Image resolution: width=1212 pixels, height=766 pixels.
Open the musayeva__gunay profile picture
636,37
...
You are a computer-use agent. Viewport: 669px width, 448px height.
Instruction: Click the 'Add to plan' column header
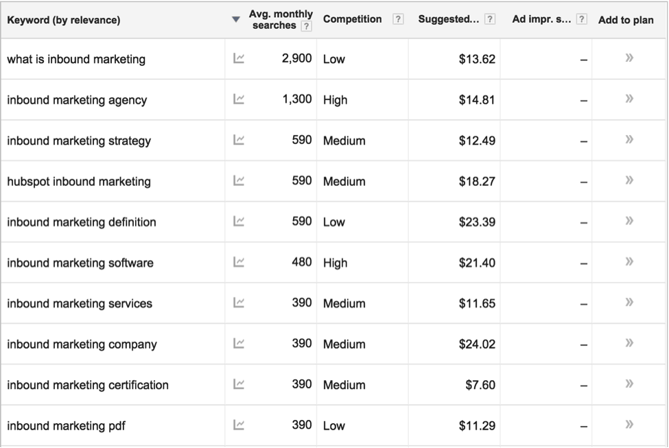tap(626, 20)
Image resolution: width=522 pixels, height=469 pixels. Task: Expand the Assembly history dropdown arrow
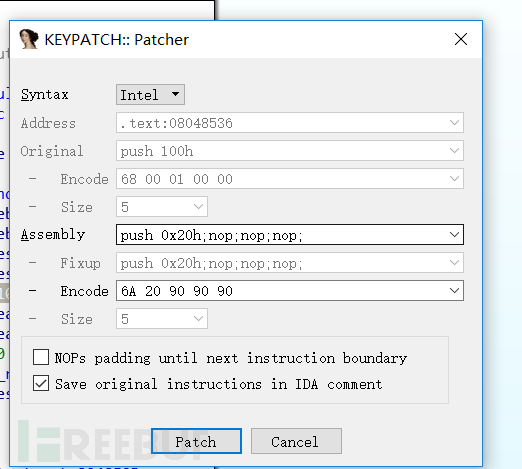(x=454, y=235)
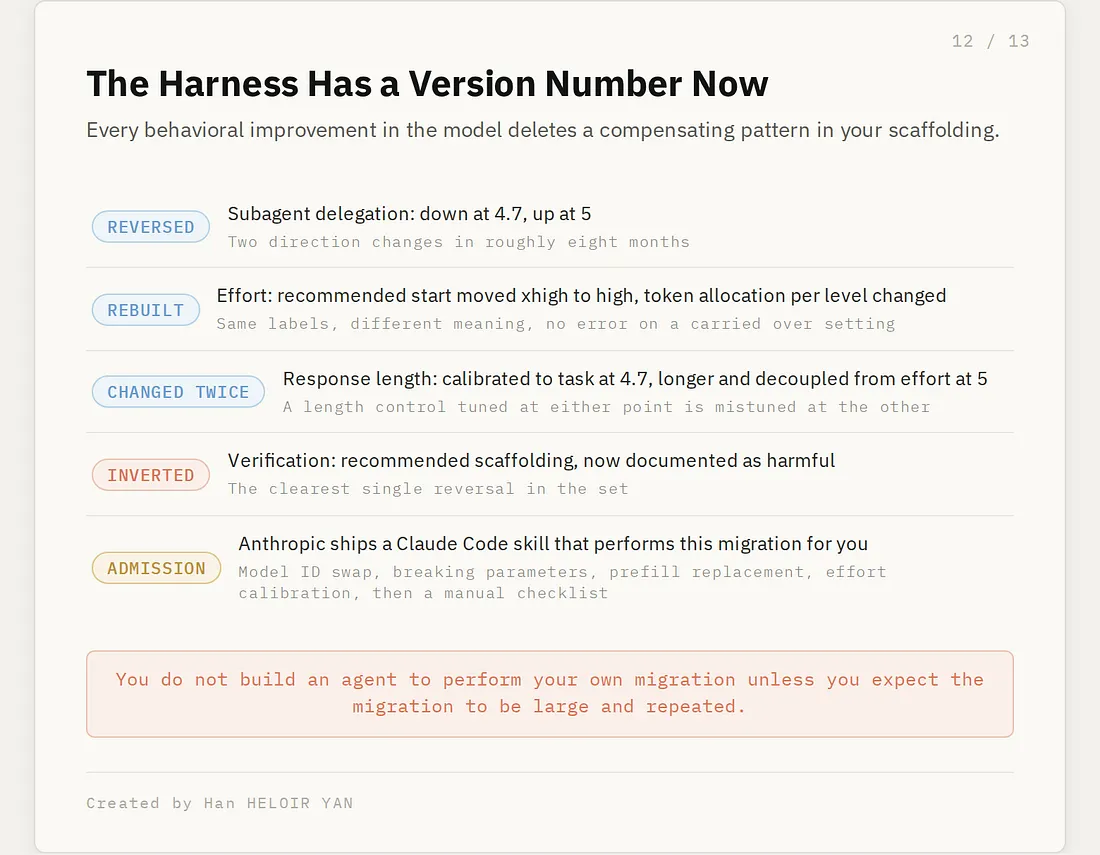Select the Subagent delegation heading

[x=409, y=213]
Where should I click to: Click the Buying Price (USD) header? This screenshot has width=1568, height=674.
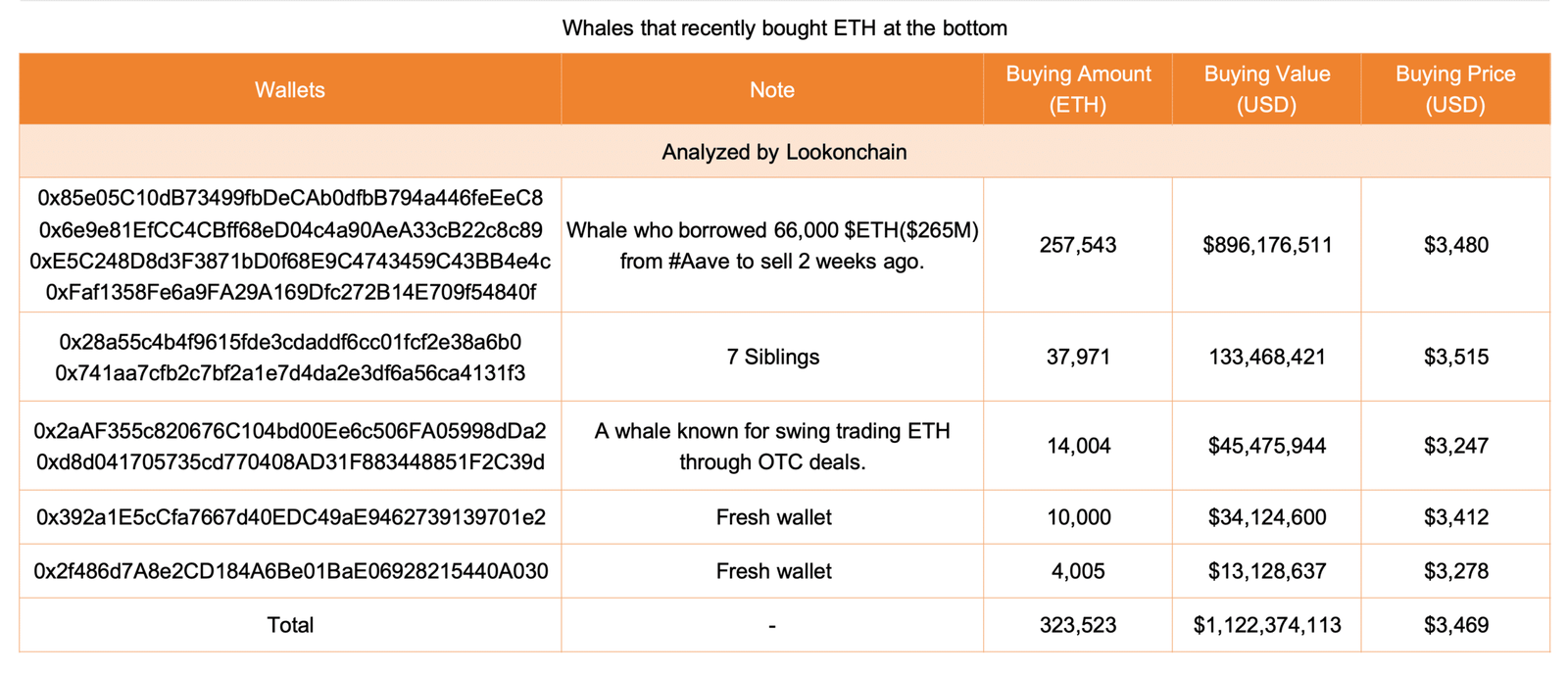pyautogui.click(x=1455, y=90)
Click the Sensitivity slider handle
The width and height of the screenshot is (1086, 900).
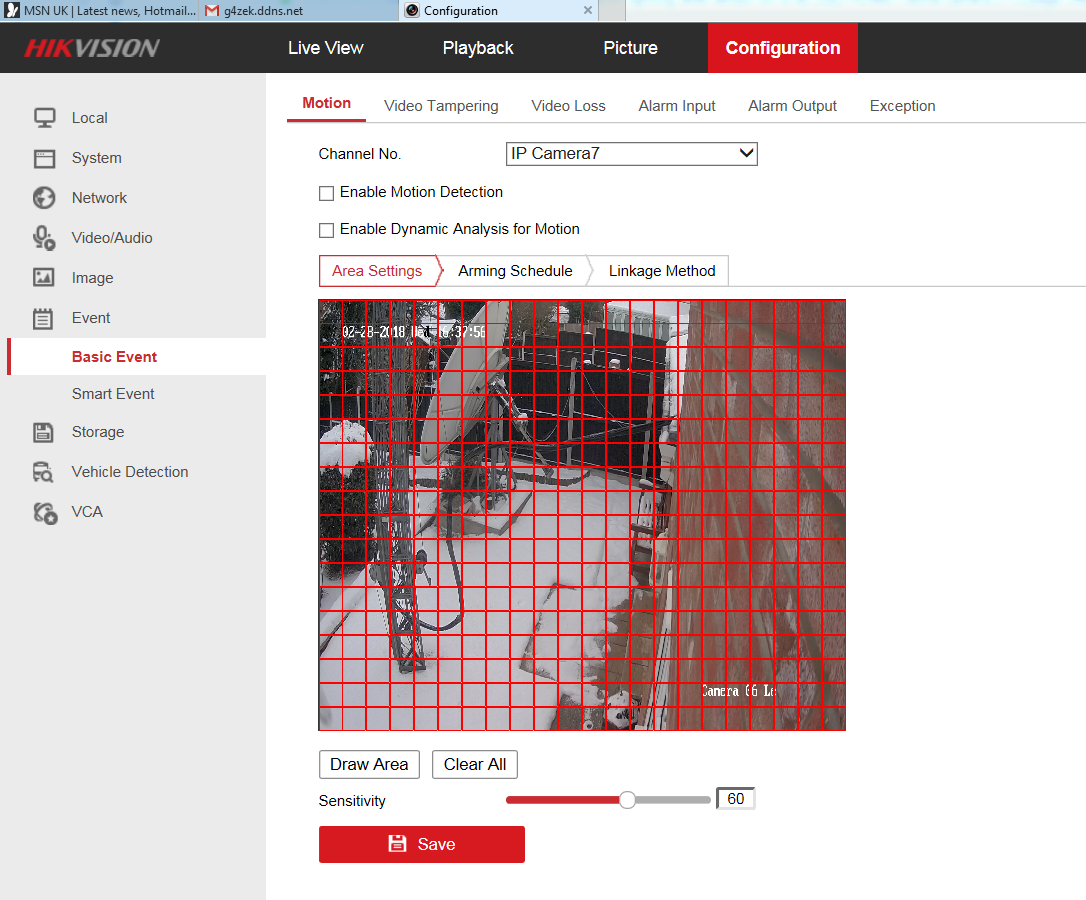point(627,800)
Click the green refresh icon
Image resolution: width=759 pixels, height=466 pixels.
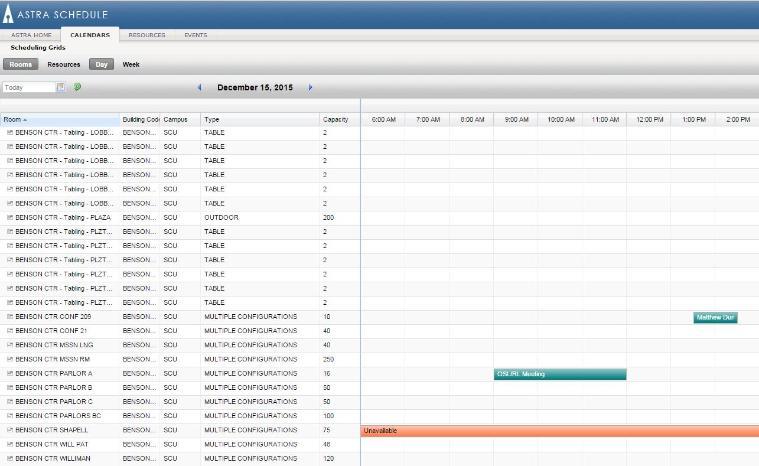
...
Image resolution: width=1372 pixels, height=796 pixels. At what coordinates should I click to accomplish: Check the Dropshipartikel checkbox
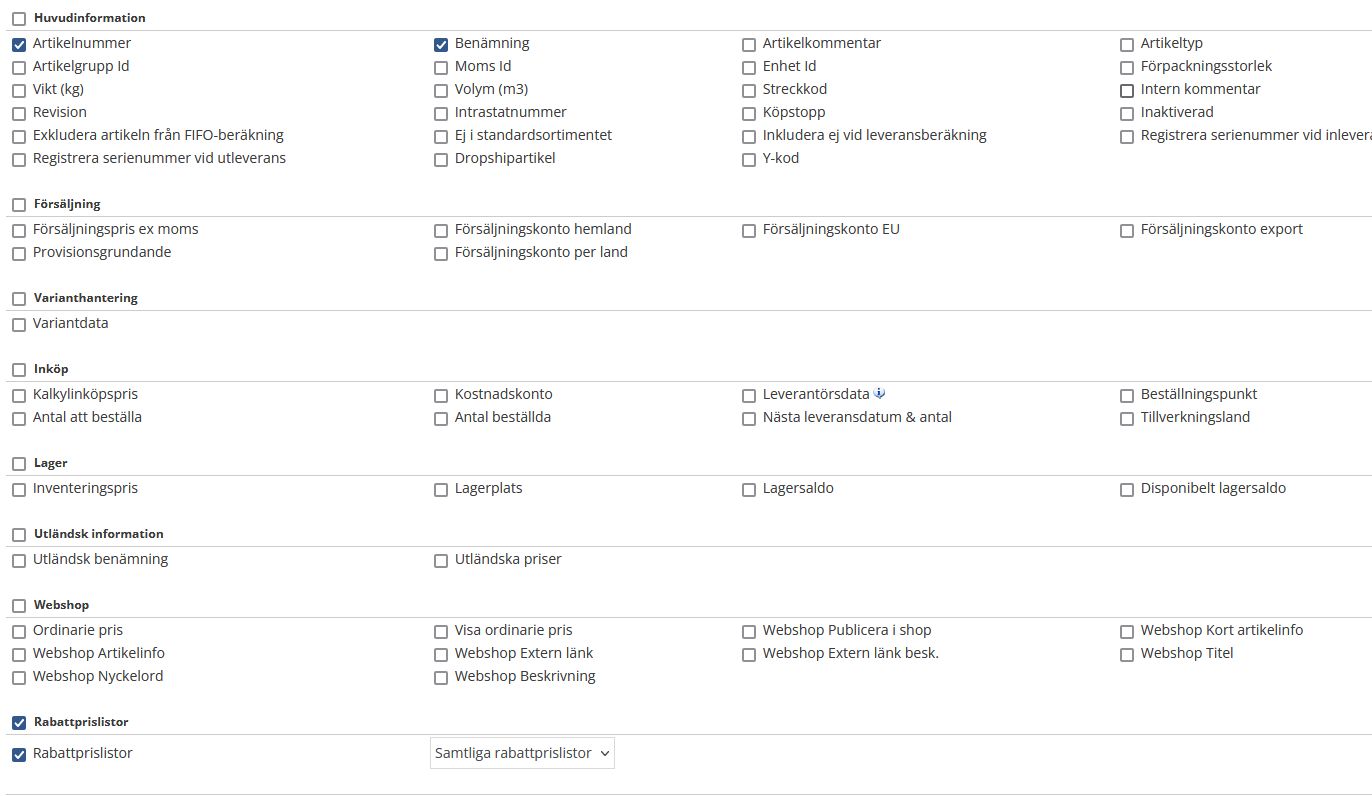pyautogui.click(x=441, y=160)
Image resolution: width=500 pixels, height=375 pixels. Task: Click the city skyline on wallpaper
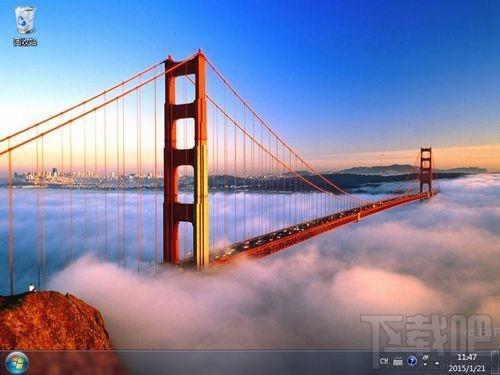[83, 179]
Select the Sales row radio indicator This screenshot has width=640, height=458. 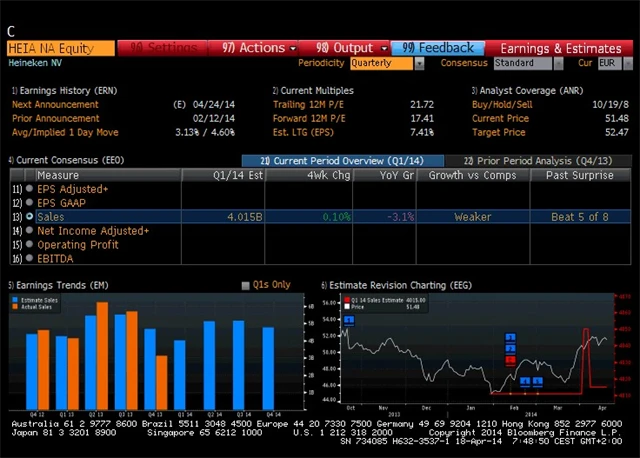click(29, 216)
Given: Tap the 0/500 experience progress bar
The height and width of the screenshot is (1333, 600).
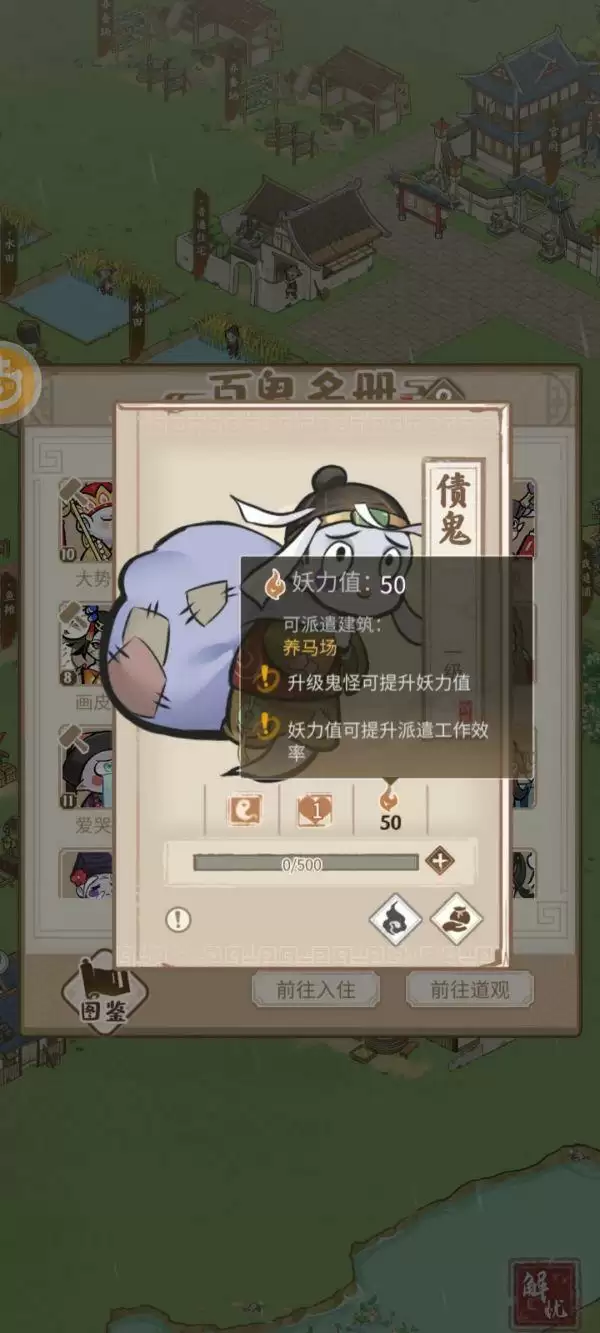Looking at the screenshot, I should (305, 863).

» Work required
All lines above from the one containing "Image resolution: width=522" up to and including the one containing "Image resolution: width=759" are to be set down exactly, and nothing else. Leave images out.

» Answer space
Image resolution: width=522 pixels, height=469 pixels. Task: Expand the Assembly history dropdown arrow
(x=454, y=235)
Select the Subagent delegation heading

[x=409, y=213]
Where should I click to: Click the Buying Price (USD) header? This screenshot has width=1568, height=674.
pyautogui.click(x=1455, y=90)
Click the Sensitivity slider handle
The width and height of the screenshot is (1086, 900).
point(627,800)
Click the green refresh icon
Image resolution: width=759 pixels, height=466 pixels.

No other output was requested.